Health hasn't been the greatest, and for the first time I'm really fighting to keep mobile. But, as always, I keep trudging onward.

Eh, more later. Gotta keep moving on.

7/06/2010

Giving in to the Muse...

I know, I'm finding any reason not to write. It's too hot...I have too much laundry to do...I can't focus right now...I have to lead the troops in battle to beat back the Zerg, for crying out loud!
Well, the Muse has tickled the writing bone and I need to write a few things out. I've got another post in mind after this, but this feels a bit more important right now.

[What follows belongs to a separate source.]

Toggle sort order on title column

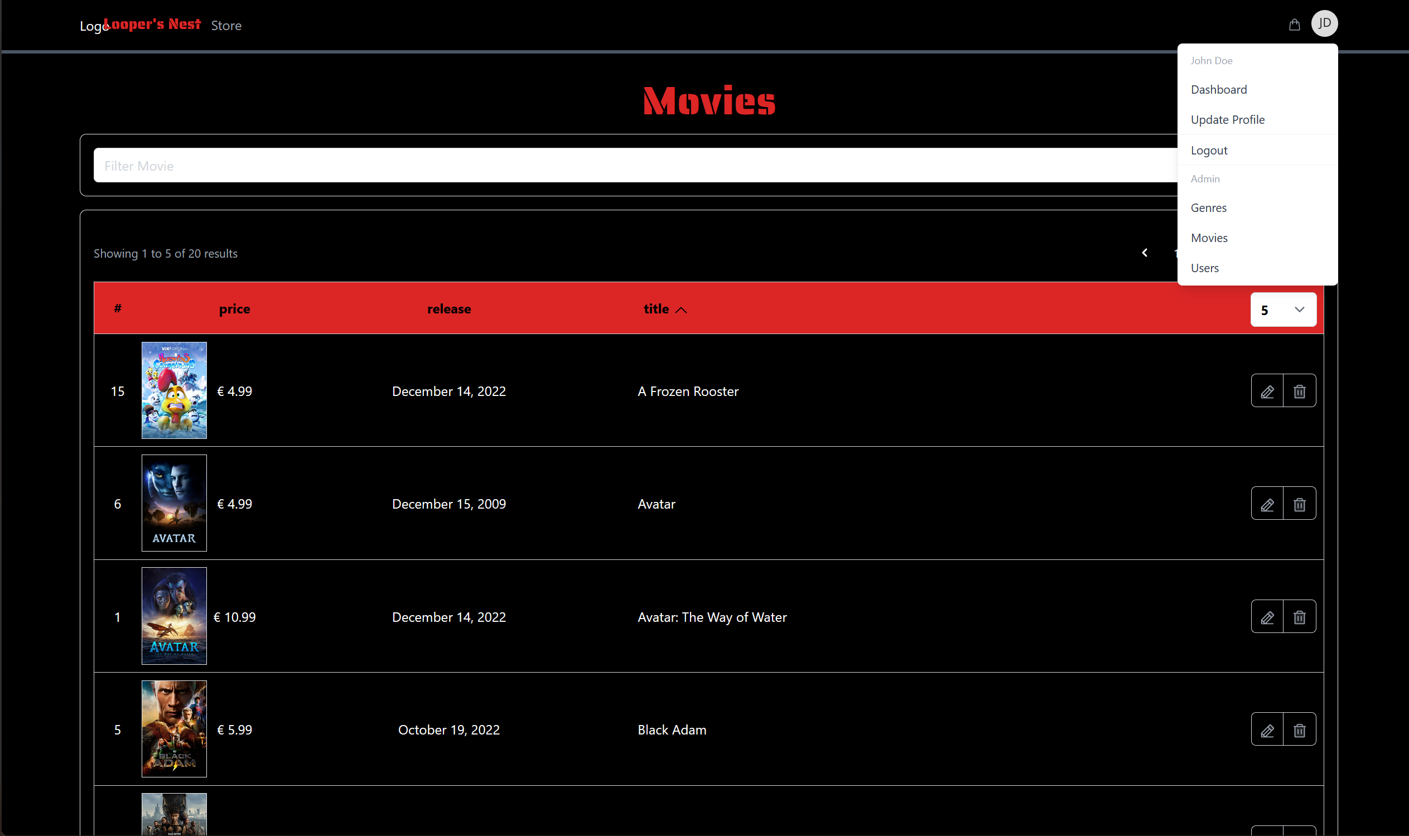665,309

Best wishes to Tee Morris and his daughter, Sonic Boom. You both have been through so much this year. I wish you both the greatest joy and the smoothest road in the coming months and years. Safe travels in the coming months and godspeed!

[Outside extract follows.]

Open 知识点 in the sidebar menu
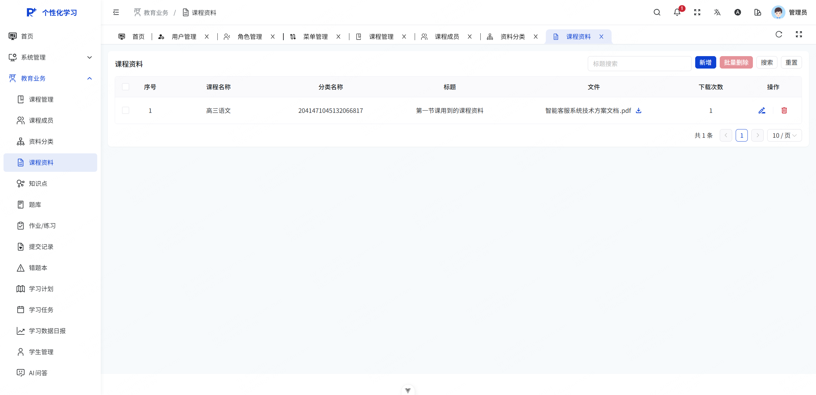 [38, 184]
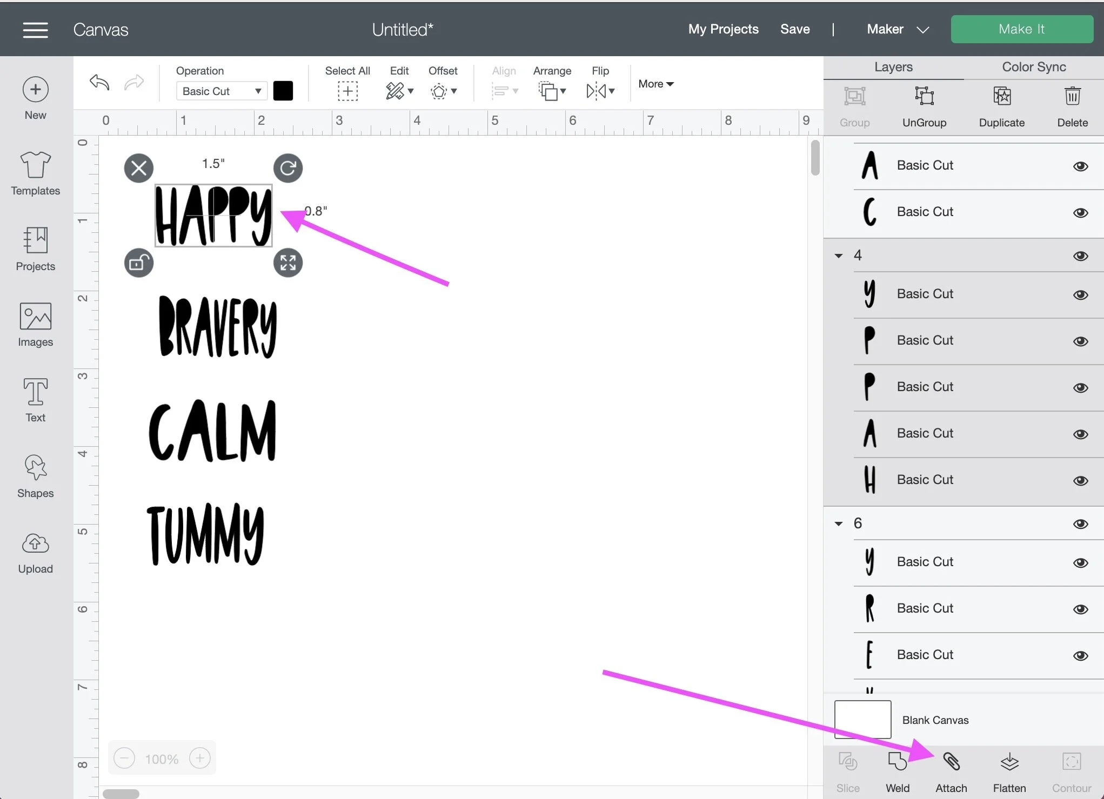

Best wishes to Philippa Ballentine. You've taken a great leap of faith for your calling and your dream. I know you have a horde of fans and "family" who are backing you and cheering you on all the way (present company included!). It's been wonderful hearing your impressions of American life from a different perspective. Good journey on your way back to NZ, and godspeed!

Best wishes to Brand Gamblin, Allison Duncan, and Elf Princess. As I learned of the sad news earlier this year that's impacted Tee and SB, I first learned of your ordeal, and ironically through that, your wonderful creative endeavors. I hope your faith in humanity has been rekindled a bit, and for what it's worth, this fan's cheering you on to succeed in all that you do.

Geez, I could keep this up all night with all the budding newcoming writers and podcasters--all of which are my heroes and inspirations for writing: Nobilis Reed, Chris Lester, Wil Wheaton (Yes, THAT Wil Wheaton!), Kimi Alexander, Nathan Lowell, Paulette Jaxton, P.C. Haring, Scott Sigler, P.G. Holyfield, Mur Lafferty, J.R. Blackwell, Jared Axelrod, O.M. Grey, J. Daniel Sawyer (it's his bet that has me writing again-and believe me I'm pulling up the rear in the contest!), Gail Carriger, Steve Eley, Christiana Ellis...ugh, I know i'm forgetting people...this feels like an Oscar acceptance speech!

You'll hear me mention these folks more in detail in the future, but I wanted to thank all of them for all that they do, how much I've enjoyed what they've created, and how much I've learned from all your creations. Thanks you so much, all of you, and I wish you all the greatest continued success--not that it'll be all that hard, because you all are brilliant, in my humble opinion!

Ok...got that Muse-packed bundle out of my head and into written form. Next!